In my recent article “Is Wikipedia Corrupt?” I asked other online encyclopedias to speak up and introduce themselves so that users could explore alternatives to Wikipedia. The lines had been silent until I received a kind introduction to an alternative site called Citizendium from the founder, Larry Sanger. Incidentally, and quite ironically, Larry Sanger is the co-founder of Wikipedia and another property called Nupedia.

Anyway, it is time for me to leave the stage. Here is Larry’s excellent introduction to Citizendium (opened in March 2007) which appears to be a worthy alternative to Wikipedia:

The short version is on our front page: We are an encyclopedia project, and more.

We are a different sort of Web 2.0 project:

* We aim at credibility and quality, not just quantity.
* We offer gentle expert oversight.
* We use our real names, not pseudonyms.
* We’re collegial.

We have added over 2,600 articles since November 2006.

More detail from our About page:

The Citizendium (sit-ih-ZEN-dee-um), a “citizens’ compendium of everything,” is an open wiki project aimed at creating an enormous, free, and reliable encyclopedia.
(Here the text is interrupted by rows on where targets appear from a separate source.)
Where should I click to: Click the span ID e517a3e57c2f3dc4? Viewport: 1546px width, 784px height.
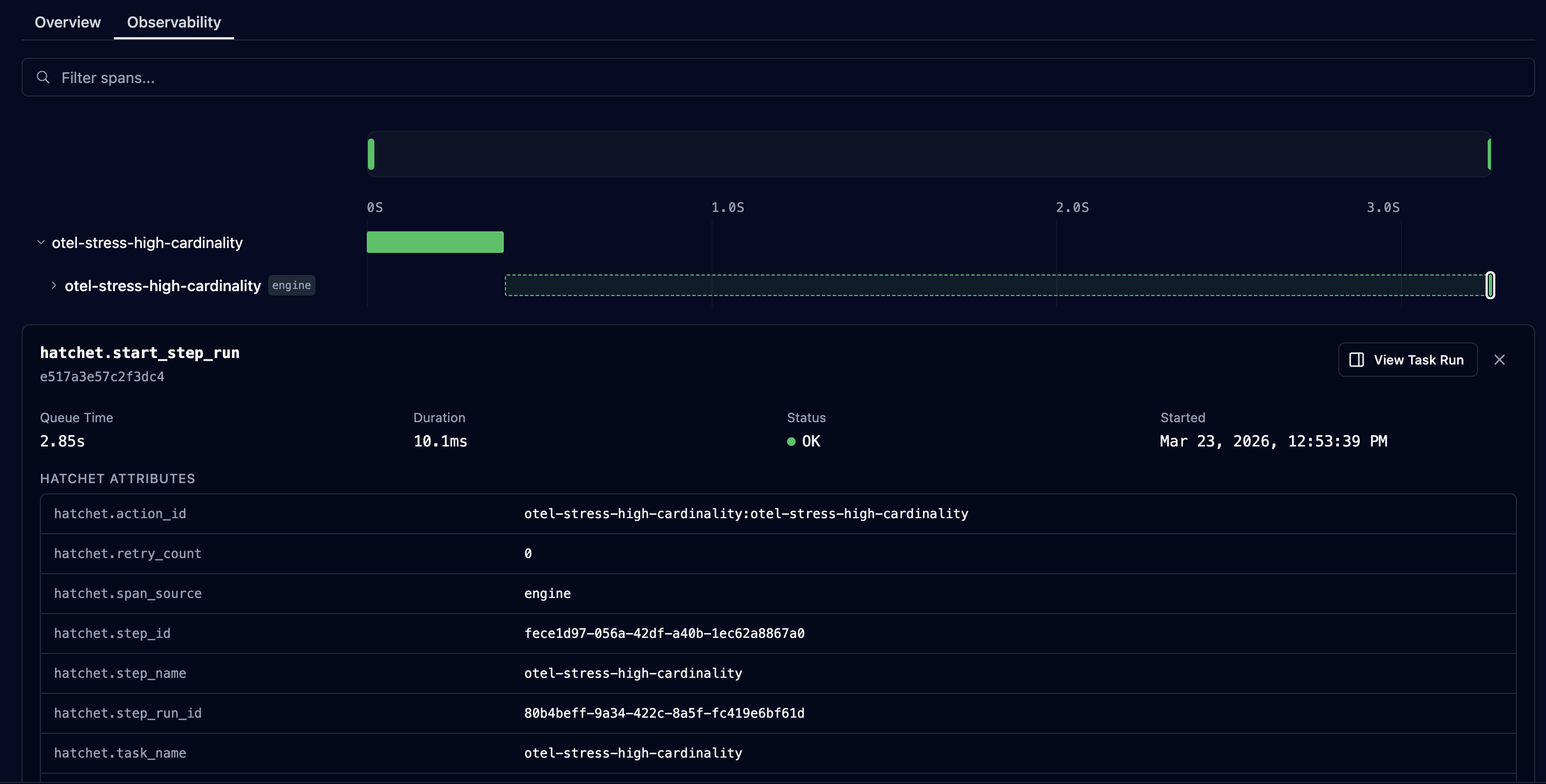(x=102, y=377)
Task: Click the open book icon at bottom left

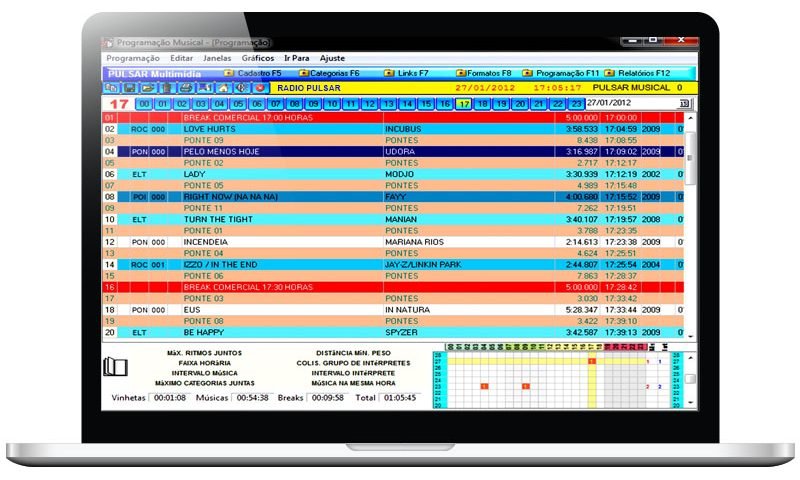Action: click(116, 367)
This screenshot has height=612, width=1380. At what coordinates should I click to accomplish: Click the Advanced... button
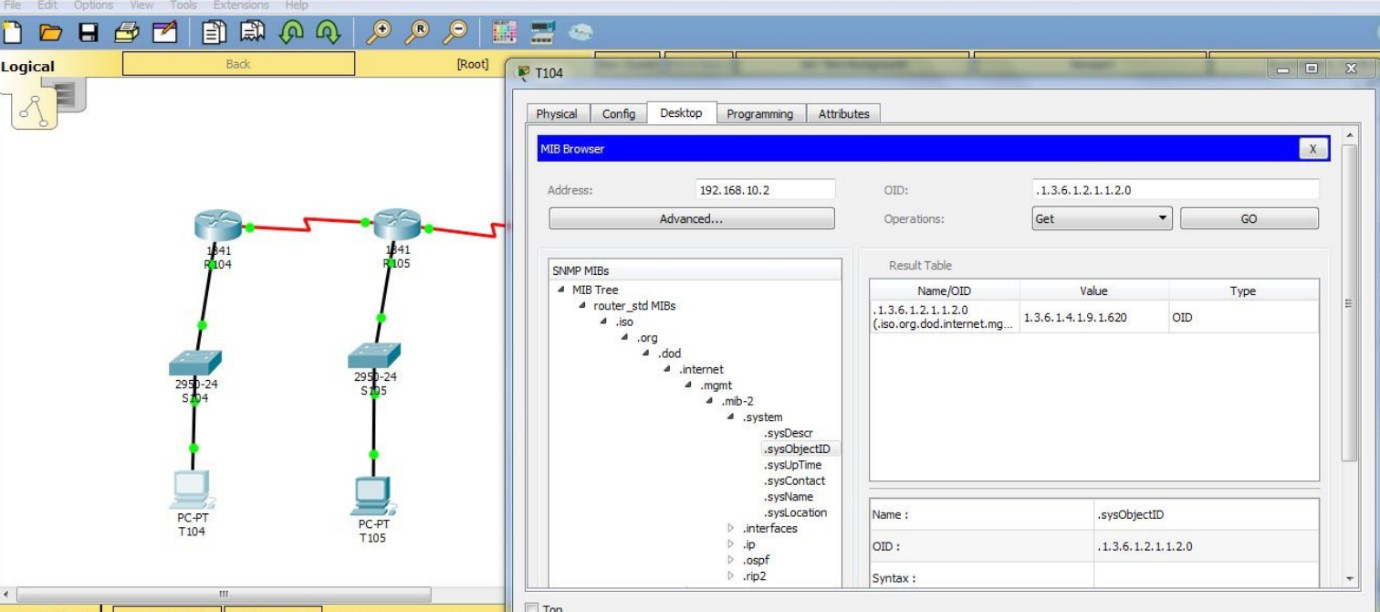[691, 218]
The project, started by a founder of Wikipedia, aims to improve on the Wikipedia model by adding “gentle expert oversight” and requiring contributors to use their real names.
We have over 2,600 articles and hundreds of contributors. But we will avoid calling the Citizendium an “encyclopedia” until the project’s editors feel comfortable putting their reputations behind that description.
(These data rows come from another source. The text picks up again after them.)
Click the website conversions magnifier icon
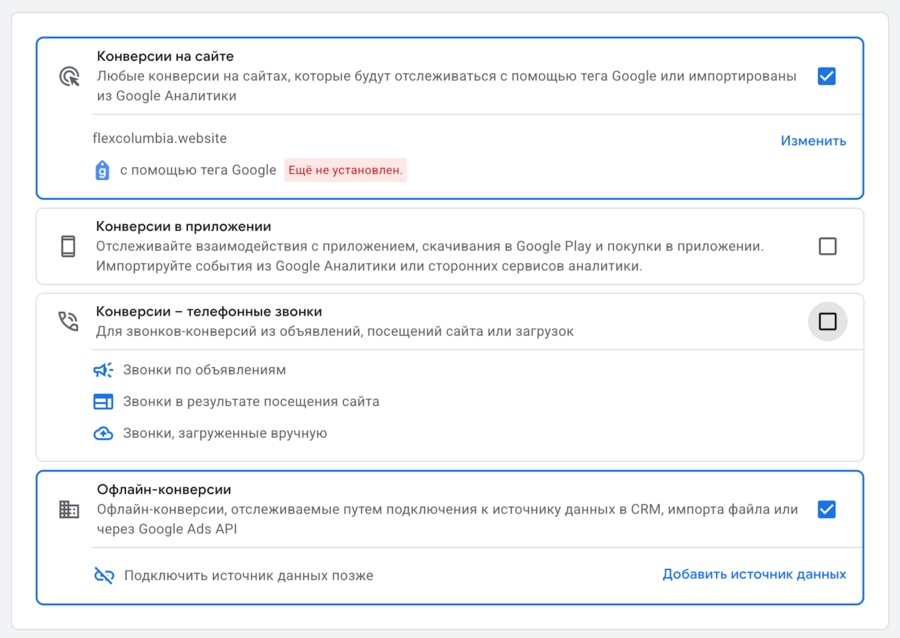Image resolution: width=900 pixels, height=638 pixels. (x=68, y=73)
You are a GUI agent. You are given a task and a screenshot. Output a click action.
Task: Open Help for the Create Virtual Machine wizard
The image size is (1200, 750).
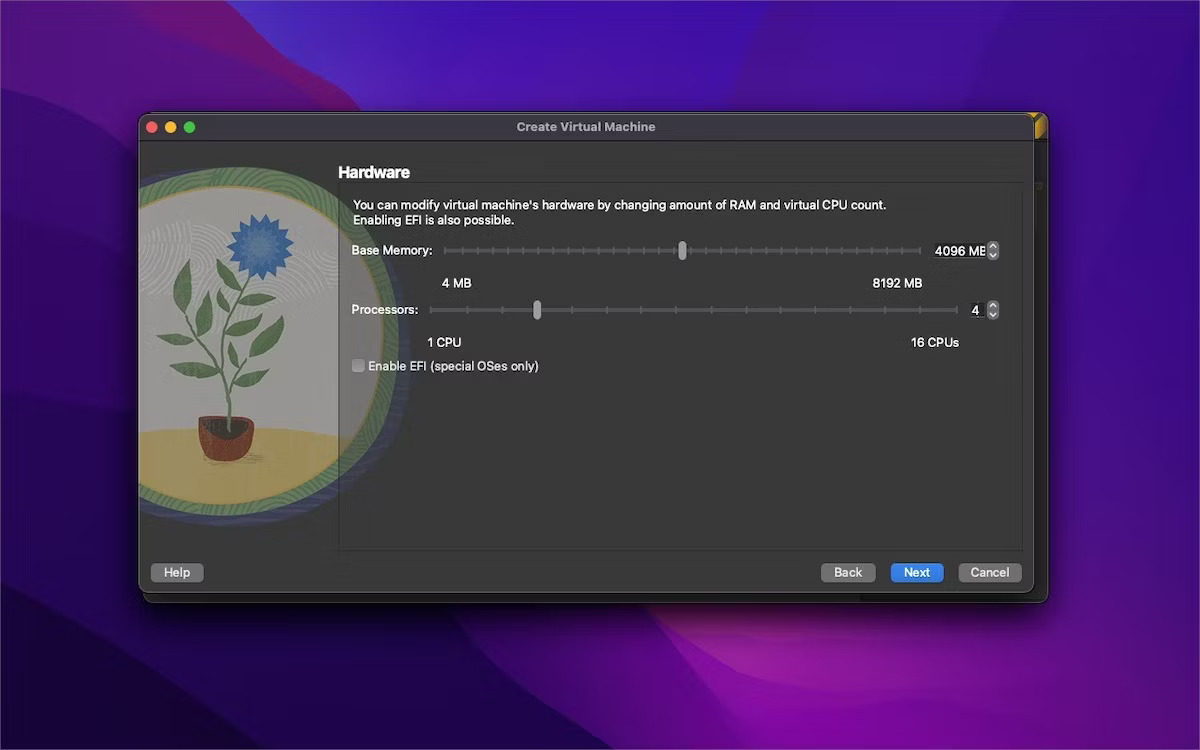point(176,572)
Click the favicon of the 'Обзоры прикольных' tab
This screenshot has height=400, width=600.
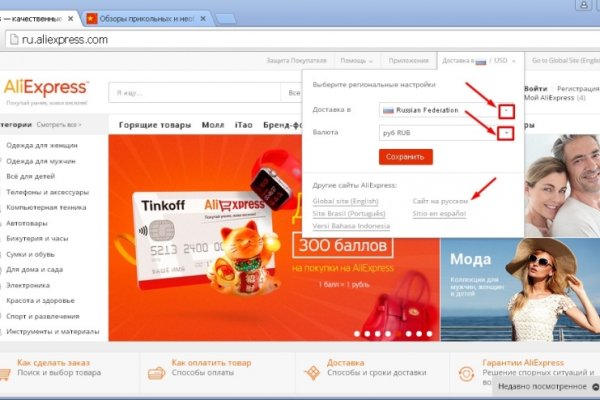pyautogui.click(x=92, y=17)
We believe this project is necessary, and justified, because the world needs a more reliable free encyclopedia. We hope to create one by giving people a place to work under the direction of experts, and by expecting personal accountability–including the use of real names. In short, we want to create a responsible community and a good global citizen.

What’s our goal?

As to quality, our goal is to capture humanity’s multivarious understanding of reality, and thereby to paint a maximally broad and detailed portrait of our universe as accurately as we understand it. An indispensable means to this end is the involvement of many experts who will help guide and, ultimately, approve many of our articles. We expect our approved articles to be, in the long run, as authoritative, error-free, and well-written as encyclopedia articles can be expected to be.

As to quantity, we hope to grow to hundreds of thousands of articles within a few years, and millions a few years after that. This is not the traditional goal of encyclopedias, which has been to offer up only mainstream views of the most important aspects of the most important topics. Cheap disk space and bandwidth, and the potential of participation by ultimately millions of people, means that we can capture humanity’s understanding of reality with far more nuance and detail.
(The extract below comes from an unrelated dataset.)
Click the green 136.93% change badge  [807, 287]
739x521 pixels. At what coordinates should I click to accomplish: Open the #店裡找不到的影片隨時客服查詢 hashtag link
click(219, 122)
We also want to create a new sort of online community. We welcome experts as well as the general public; we will be built not by top-down orders but as and where contributors wish to work; and we will be organized as a republic governed by a rule of law. This last means that there will be no “dictators,” but a regularly changing group of people tasked to manage a public trust in conformity with a relatively stable code of rules. It also means that we will have very little tolerance for the sort of immature disruption and abuse that plagues so many other Internet communities.